Bekir Oğuzbaşaran, 1 Eylül 1946’da Kayseri’de dünyaya geldi. İlk ve orta öğrenimini bu şehirde tamamladıktan sonra İstanbul Üniversitesi Edebiyat Fakültesi Türk Dili ve Edebiyatı Bölümü’nden 1975 yılında mezun oldu. İstanbul’da geçirdiği yıllar, onun edebi ve fikrî kimliğini şekillendiren bir dönemeç oldu. Necip Fazıl Kısakürek, Nurettin Topçu, Cemil Meriç gibi fikir ve edebiyat dünyasının öncü isimleriyle aynı iklimi soludu.
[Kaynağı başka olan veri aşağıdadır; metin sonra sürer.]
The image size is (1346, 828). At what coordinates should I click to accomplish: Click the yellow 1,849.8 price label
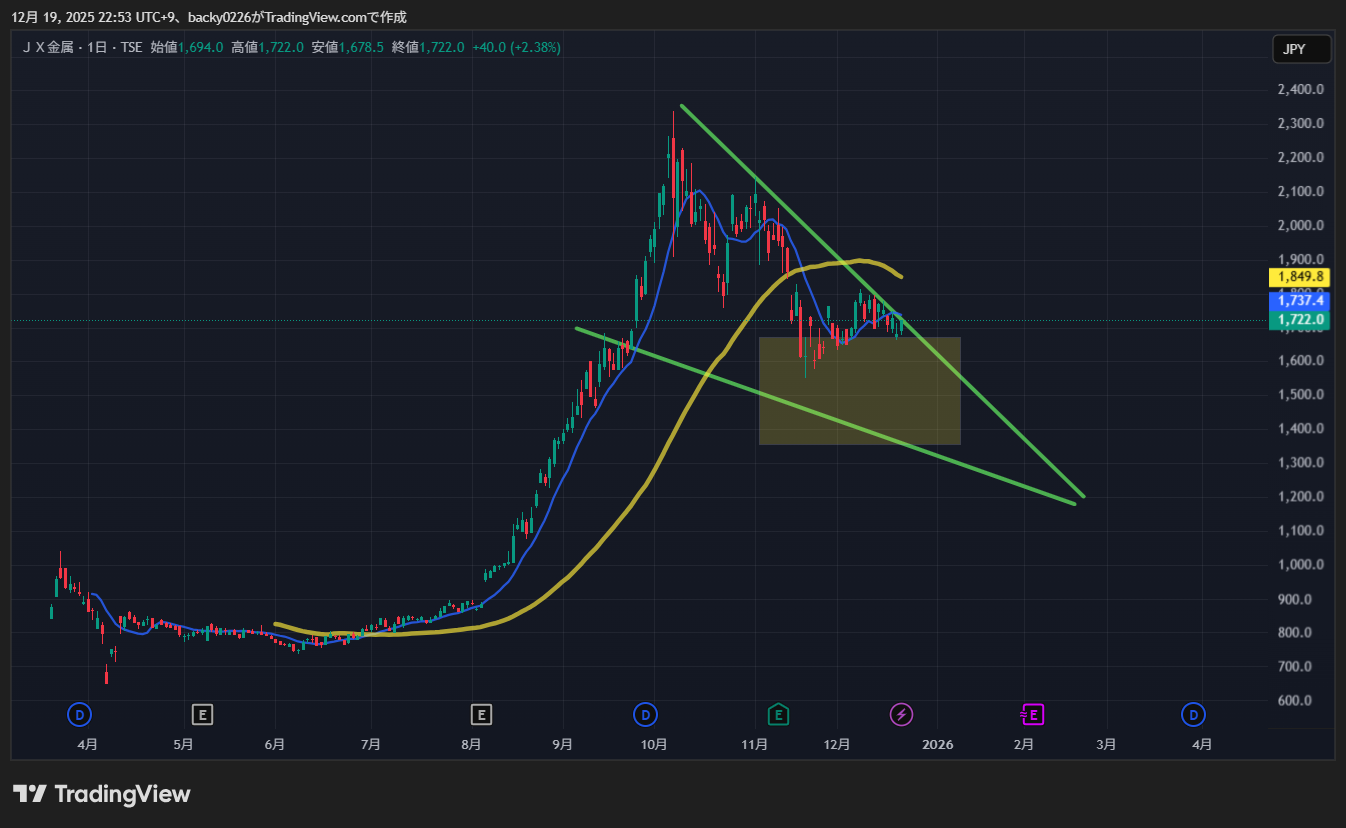[x=1300, y=277]
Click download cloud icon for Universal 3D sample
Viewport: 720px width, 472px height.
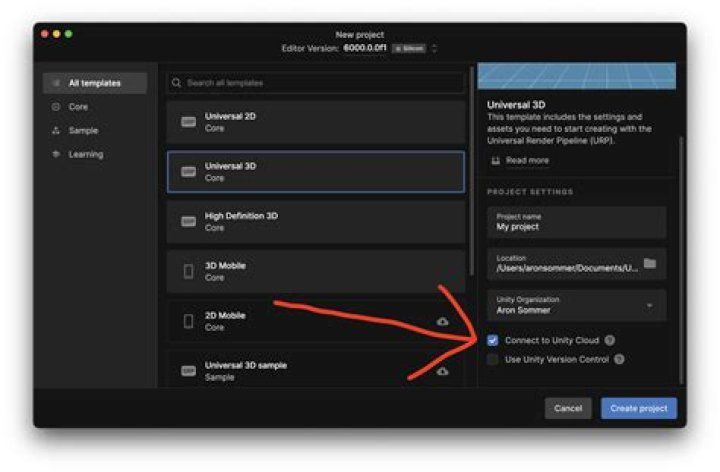tap(442, 371)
Bu isimlerin eserleriyle kurduğu içsel bağ, onun dil ve düşünce dünyasını derinleştirdi.

Öğretmenlik mesleğine Develi ve Kayseri’deki liselerde başladı. 1988’de Van Yüzüncü Yıl Üniversitesi’nde öğretim görevlisi olarak akademiye adım attı. Yüksek lisansını da burada tamamladı. 1997’den itibaren Erciyes Üniversitesi’nde görev aldı; 2011’de emekli olduktan sonra da bir süre ders vermeye devam etti. Bu süreçte sadece ders anlatmadı; öğrencilerine kelimelerin ardındaki hikâyeyi, dilin ahlakını ve kültürün derinliğini öğretti. Her metni dikkatle inceler, eksik kalan yerleri nazikçe bildirir, kelimelerin yerli yerinde kullanılmasına büyük özen gösterirdi. Onun için dil, sadece bir araç değil; bir ahlak, bir vicdan meselesiydi.
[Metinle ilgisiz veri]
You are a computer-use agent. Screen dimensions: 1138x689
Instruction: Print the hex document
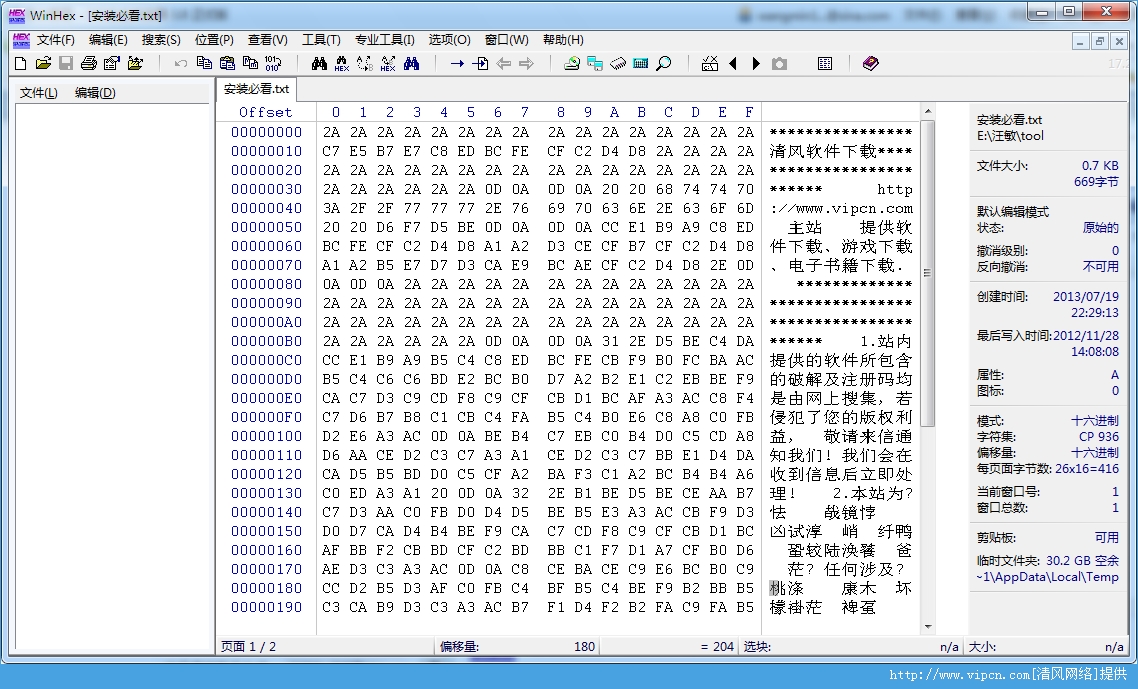click(x=88, y=63)
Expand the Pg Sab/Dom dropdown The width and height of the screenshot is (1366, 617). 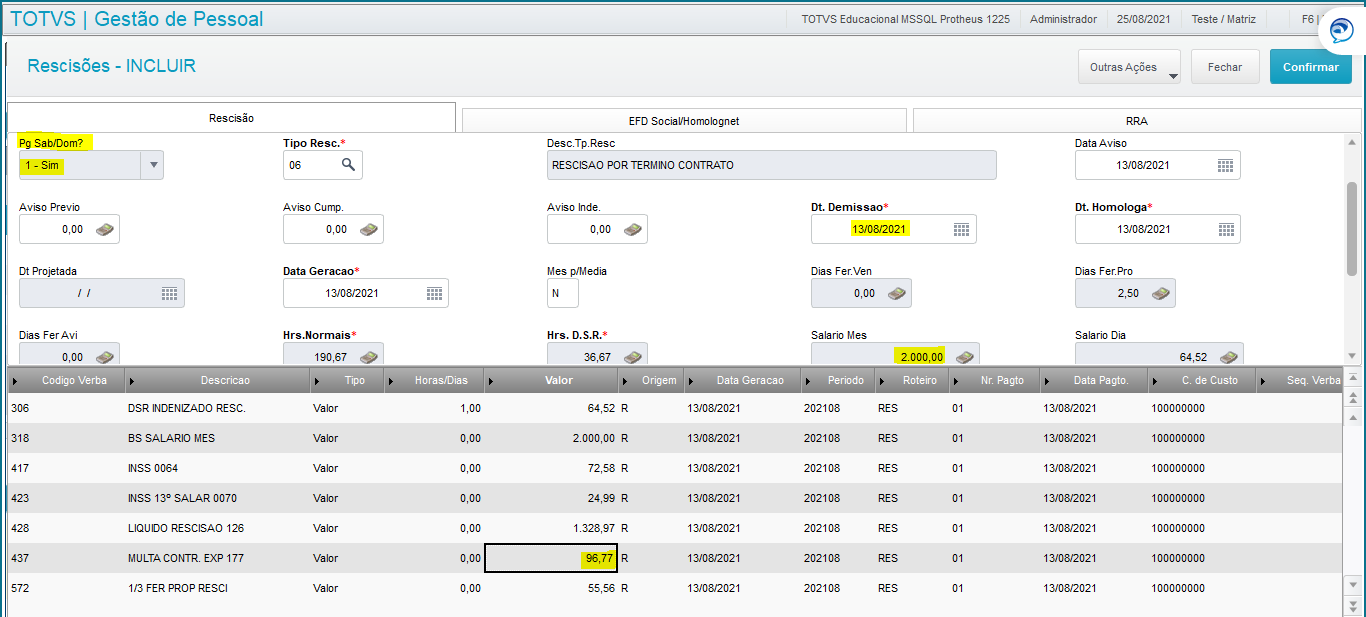tap(152, 165)
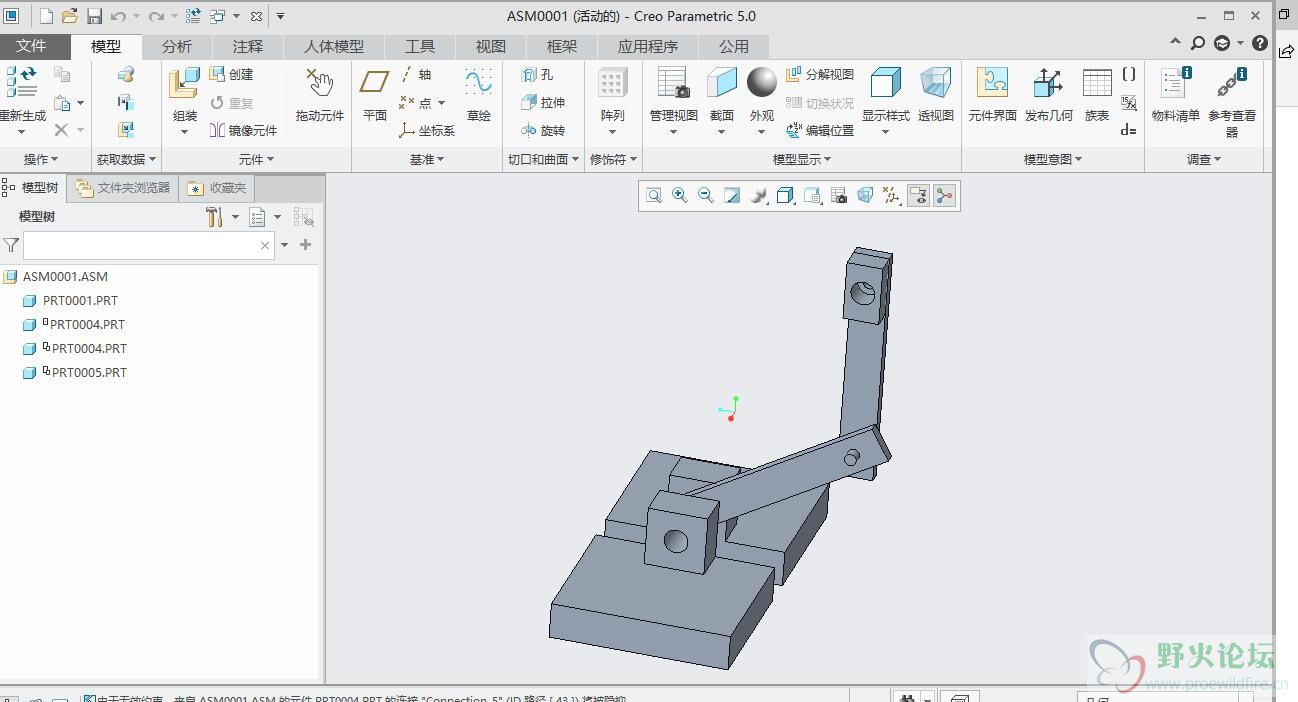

Yıllar boyunca bir grup kültür ve sanat dostuyla birlikte düzenlenen kitap okuma toplantıları, şiir, hikâye, araştırma ve roman gibi eserlerin ilk ön görüşmelerinin yapıldığı verimli buluşmalara dönüştü. Bu toplantılar, sadece birer sohbet değil; fikirlerin mayalandığı, kelimelerin tartıldığı, kültürel hafızanın diri tutulduğu özel zamanlardı. Bekir Oğuz Başaran, bu toplantılarda çok önemli fonksiyonlar üstlendi. Hem bir fikir öncüsü hem de bir dil rehberi olarak, yazılan metinlerin anlam derinliğini, anlatım bütünlüğünü ve kültürel bağlamını titizlikle ele aldı. Genç kalemlere yol gösterdi, kelime seçimlerinden anlatı ritmine kadar birçok konuda yapıcı katkılar sundu. Onun varlığı, bu toplantılara bir seviye, bir yön ve bir ruh kazandırdı.

Edebi üretiminde geleneksel Türk şiirinin biçimsel özelliklerini korurken; içerikte dinî, tasavvufî ve felsefî duyarlılıkları işler. Rubai tarzındaki şiirlerinde, dilin hem estetiğini hem de hikmetini ustalıkla yansıtır. “Rubaiyyat-ı Oğuz” adlı eserinde yer alan dizeler, kelimelerin sadece anlam değil, ölçü ve ahlak taşıyıcısı olduğunu hatırlatır. “Bir Yaşama Biçimi: Edebiyat” adlı kitabında ise edebiyatın hayatla ilişkisini, kültürel değerlerle olan bağını derinlemesine işler. “Necip Fazıl’ın Şiiri” adlı incelemesinde, büyük şairin fikir yapısını ve şiir dünyasını çözümleyerek, edebi mirasa katkıda bulunur. “Kültür ve Edebiyatımızdan Manzum Portreler” adlı eserinde ise şair ve fikir adamlarına dair manzum biyografilerle kültürel hafızayı diri tutar.

1973-75 yılları arasında “Yeni Sanat” dergisini çıkarmış, “Millî Gazete”nin sanat-edebiyat sayfalarını yönetmiş, “Berceste” dergisinin yayın danışmanlığını üstlenmiştir. Kayseri’deki edebiyat çevrelerinde “Kayseri Yâranı” olarak anılan kültür dostlarının öncülerinden biri olarak, birçok genç kalemin yetişmesine vesile olmuştur.

Bekir Oğuz Başaran’ın hayatı, kelimelere adanmış bir ömürdür. Onun için dil, sadece bir anlatım biçimi değil; bir kültür taşıyıcısı, bir vicdan aynasıdır. Sessiz ama derin izler bırakan bu kıymetli hocanın hatırası, yazdıklarıyla ve yetiştirdikleriyle yaşamaya devam ediyor.